## [Required work]
Please give back word for word the lines below, from the first one through the one with "Task: Maximize the Workspace Tree panel".

## [Collected data]
───

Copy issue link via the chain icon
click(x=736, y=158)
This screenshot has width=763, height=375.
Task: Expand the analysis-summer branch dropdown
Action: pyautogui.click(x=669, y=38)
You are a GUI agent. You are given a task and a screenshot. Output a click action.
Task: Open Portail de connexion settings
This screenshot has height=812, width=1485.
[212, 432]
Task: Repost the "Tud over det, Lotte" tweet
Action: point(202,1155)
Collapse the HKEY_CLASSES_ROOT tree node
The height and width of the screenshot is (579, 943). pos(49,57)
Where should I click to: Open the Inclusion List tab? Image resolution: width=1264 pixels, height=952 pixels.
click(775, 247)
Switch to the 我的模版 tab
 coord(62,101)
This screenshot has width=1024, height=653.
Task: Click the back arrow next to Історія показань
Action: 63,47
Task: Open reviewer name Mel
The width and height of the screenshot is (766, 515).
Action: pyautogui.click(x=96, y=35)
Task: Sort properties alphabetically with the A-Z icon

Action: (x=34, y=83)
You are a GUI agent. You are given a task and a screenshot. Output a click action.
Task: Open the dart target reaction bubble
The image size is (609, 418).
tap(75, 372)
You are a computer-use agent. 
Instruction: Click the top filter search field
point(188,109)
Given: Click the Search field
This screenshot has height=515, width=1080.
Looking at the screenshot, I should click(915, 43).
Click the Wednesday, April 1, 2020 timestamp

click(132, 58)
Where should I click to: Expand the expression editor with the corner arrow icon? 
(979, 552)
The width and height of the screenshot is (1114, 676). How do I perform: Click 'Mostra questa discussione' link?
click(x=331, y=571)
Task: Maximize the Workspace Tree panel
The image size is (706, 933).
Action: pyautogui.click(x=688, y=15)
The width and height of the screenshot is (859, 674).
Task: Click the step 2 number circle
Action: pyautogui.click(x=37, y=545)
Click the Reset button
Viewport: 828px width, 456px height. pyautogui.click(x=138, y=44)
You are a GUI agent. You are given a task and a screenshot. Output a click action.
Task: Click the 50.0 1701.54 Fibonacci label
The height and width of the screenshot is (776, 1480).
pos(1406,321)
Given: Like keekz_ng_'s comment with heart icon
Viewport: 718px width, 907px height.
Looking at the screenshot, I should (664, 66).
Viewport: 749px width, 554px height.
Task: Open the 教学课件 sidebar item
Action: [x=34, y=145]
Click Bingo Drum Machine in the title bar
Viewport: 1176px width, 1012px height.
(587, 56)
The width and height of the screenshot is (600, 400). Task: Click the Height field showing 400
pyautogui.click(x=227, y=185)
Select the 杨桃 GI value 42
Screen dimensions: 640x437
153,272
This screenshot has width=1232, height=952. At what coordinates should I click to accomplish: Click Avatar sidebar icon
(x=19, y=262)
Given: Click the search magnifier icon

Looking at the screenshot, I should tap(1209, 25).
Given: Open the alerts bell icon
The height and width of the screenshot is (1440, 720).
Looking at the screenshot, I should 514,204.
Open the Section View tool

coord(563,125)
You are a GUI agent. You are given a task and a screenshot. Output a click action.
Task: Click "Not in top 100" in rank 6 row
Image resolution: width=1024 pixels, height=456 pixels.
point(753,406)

───

## [Problem solution]
Copy issue link via the chain icon
click(x=736, y=158)
This screenshot has width=763, height=375.
Task: Expand the analysis-summer branch dropdown
Action: pyautogui.click(x=669, y=38)
You are a GUI agent. You are given a task and a screenshot. Output a click action.
Task: Open Portail de connexion settings
This screenshot has height=812, width=1485.
[212, 432]
Task: Repost the "Tud over det, Lotte" tweet
Action: point(202,1155)
Collapse the HKEY_CLASSES_ROOT tree node
The height and width of the screenshot is (579, 943). pos(49,57)
Where should I click to: Open the Inclusion List tab? Image resolution: width=1264 pixels, height=952 pixels.
click(775, 247)
Switch to the 我的模版 tab
 coord(62,101)
This screenshot has width=1024, height=653.
Task: Click the back arrow next to Історія показань
Action: 63,47
Task: Open reviewer name Mel
The width and height of the screenshot is (766, 515).
Action: pyautogui.click(x=96, y=35)
Task: Sort properties alphabetically with the A-Z icon

Action: (x=34, y=83)
You are a GUI agent. You are given a task and a screenshot. Output a click action.
Task: Open the dart target reaction bubble
The image size is (609, 418).
tap(75, 372)
You are a computer-use agent. 
Instruction: Click the top filter search field
point(188,109)
Given: Click the Search field
This screenshot has height=515, width=1080.
Looking at the screenshot, I should click(915, 43).
Click the Wednesday, April 1, 2020 timestamp

click(132, 58)
Where should I click to: Expand the expression editor with the corner arrow icon? 
(979, 552)
The width and height of the screenshot is (1114, 676). How do I perform: Click 'Mostra questa discussione' link?
click(x=331, y=571)
Task: Maximize the Workspace Tree panel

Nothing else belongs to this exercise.